B-VG Art137 / Liquidierungsklage
ZPO §411

Leitsatz

Abweisung der Klage eines Bediensteten der Stadt Linz auf Auszahlung eines von der beklagten Partei einbehaltenen Teiles einer Nachzahlung von Versehrtenrente; Aufrechnung von Gegenforderungen aufgrund rechtskräftiger und vollstreckbarer Urteile ordentlicher Gerichte bzw eines Erkenntnisses des VwGH nicht zu Unrecht erfolgt

Spruch

Die Klage wird abgewiesen.

Begründung

Entscheidungsgründe:

I. 1. Der 1948 geborene Kläger stand bis zu seiner mit Ablauf des 6. September 1990 gemäß §85 Abs4 des OÖ Statutargemeinde-Beamtengesetzes, LGBl. Nr. 37/1956, kraft Gesetzes erfolgten Entlassung (rechtskräftige Verurteilung wegen zweier Vermögensdelikte zu einer Freiheitsstrafe unbedingt) in einem öffentlich-rechtlichen Dienstverhältnis zur Landeshauptstadt Linz.

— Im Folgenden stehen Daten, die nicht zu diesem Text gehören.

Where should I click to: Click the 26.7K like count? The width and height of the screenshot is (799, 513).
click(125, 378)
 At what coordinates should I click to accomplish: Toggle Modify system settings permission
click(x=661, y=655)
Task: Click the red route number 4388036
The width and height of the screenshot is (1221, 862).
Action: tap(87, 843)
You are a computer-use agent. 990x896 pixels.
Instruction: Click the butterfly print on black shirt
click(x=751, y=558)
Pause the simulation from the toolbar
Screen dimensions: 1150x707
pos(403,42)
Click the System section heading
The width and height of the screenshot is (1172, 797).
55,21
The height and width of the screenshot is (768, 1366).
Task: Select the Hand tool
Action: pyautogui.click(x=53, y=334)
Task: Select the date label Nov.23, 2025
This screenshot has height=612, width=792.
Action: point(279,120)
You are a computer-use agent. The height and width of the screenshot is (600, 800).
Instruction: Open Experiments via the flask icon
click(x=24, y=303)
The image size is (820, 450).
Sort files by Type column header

Er war zuletzt als Brandmeister bei der Feuerwehr (Verwendungsgruppe C) tätig.

2. Der Kläger hatte am 8. November 1985 im Rahmen eines Feuerwehreinsatzes einen Unfall erlitten.

2.1. Mit - rechtskräftigem - Bescheid vom 19. September 1989 anerkannte die Dienstbehörde erster Instanz diesen Unfall des Klägers gemäß §2 Abs1 OÖ Gemeinde-Unfallfürsorgegesetz, LGBl. Nr. 36/1969, als Dienstunfall und sprach ihm "für die Folgen dieses Unfalles gemäß §§1, 7, 8, 9, 22 und 27 leg. cit. ab 9. November 1989" (richtig: 1985) eine Versehrtenrente (Teilrente) im Ausmaß von 20 vH der Vollrente zu.

2.2. Mit Schreiben vom 24. Jänner 1991 beantragte der Kläger unter anderem eine "Anhebung der Invalidität auf 40 %", weil sich seine Beschwerden wesentlich verschlechtert hätten.

Mit Bescheid vom 6. Mai 1992 entzog die Dienstbehörde erster Instanz dem Kläger die zuerkannte Versehrtenrente nach Änderung der Minderung der Erwerbsfähigkeit von 20 vH auf 15 vH, uzw. mit Ablauf des Monates, mit dem dieser Bescheid rechtskräftig werde. Die dagegen erhobene Berufung des Klägers vom 22. Mai 1992 wurde mit Bescheid des zuständigen Mitgliedes des Stadtsenates der Landeshauptstadt Linz vom 5. Mai 1994 als unbegründet abgewiesen.

Mit Juni 1994 wurde die Versehrtenrente eingestellt.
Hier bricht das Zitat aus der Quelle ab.